Researchers in Sweden and Denmark have achieved a data transmission record by transmitting 1.8 petabits per second (which is 1,000 terabits, or 1,000,000,000,000,000 bits) through only a single laser and an optical chip.
The researchers say that this data transfer record corresponds to twice the internet traffic of the world (although not all data on the world wide web, as that’s closer to 64 zetabytes).
This technology could reduce the internet’s impact on the environment, as this data transfer speed record has been achieved using only a single optical laser and chip.
“What is special about this chip is that it produces a frequency comb with ideal characteristics for fibre-optical communications – it has high optical power and covers a broad bandwidth within the spectral region that is interesting for advanced optical communications,” said Victor Torres Company, a professor at Chalmers University of Technology.

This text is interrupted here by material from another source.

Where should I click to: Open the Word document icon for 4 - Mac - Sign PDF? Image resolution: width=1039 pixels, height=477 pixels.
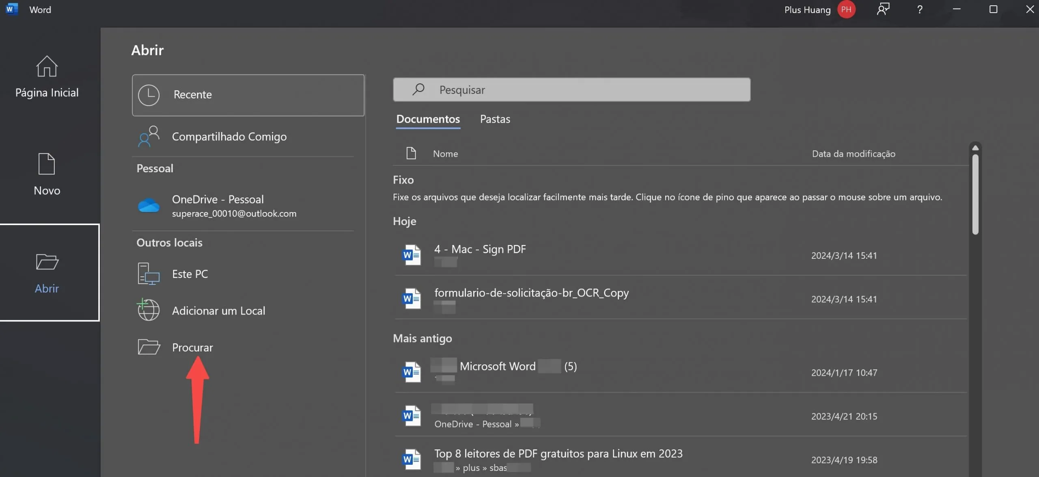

“With efforts in my team, we are now capable to reverse engineer the process and achieve with high reproducibility microcombs for target applications in telecommunications.”
In short, this tech works by creating a rainbow spectrum of colours, which translates to frequencies. These frequencies can be multiplied hundreds of times, creating a ‘frequency comb’. These frequencies can be reassembled into data and sent over optical fibre.
Travelling over the frequency comb created by the laser and the optical chip, this method can transfer data packages up to 1.8 petabits per second, which would otherwise require more than 1,000 lasers. It’s a bit of a game-changer.
“Our calculations show that — with the single chip made by Chalmers University of Technology, and a single laser—we will be able to transmit up to 100 petabits per second” added Professor Leif Katsuo Oxenløwe, the head of the Centre of Excellence for Silicon Photonics for Optical Communications at the Technical University of Denmark.
“The reason for this is that our solution is scalable—both in terms of creating many frequencies and in terms of splitting the frequency comb into many spatial copies and then optically amplifying them, and using them as parallel sources with which we can transmit data.”
This technology could massively improve the power consumption of the internet at data centres, which currently use lasers to function.
Although, there is still work to be done on the chip.
“The more components we can integrate in the chip, the more efficient the whole transmitter will be. I.e. laser, comb-creating chip, data modulators, and any amplifier elements. It will be an extremely efficient optical transmitter of data signals,” added Oxenløwe.
You can read about the optical chip on the Technical University of Denmark website. The study was published in Nature Photonics.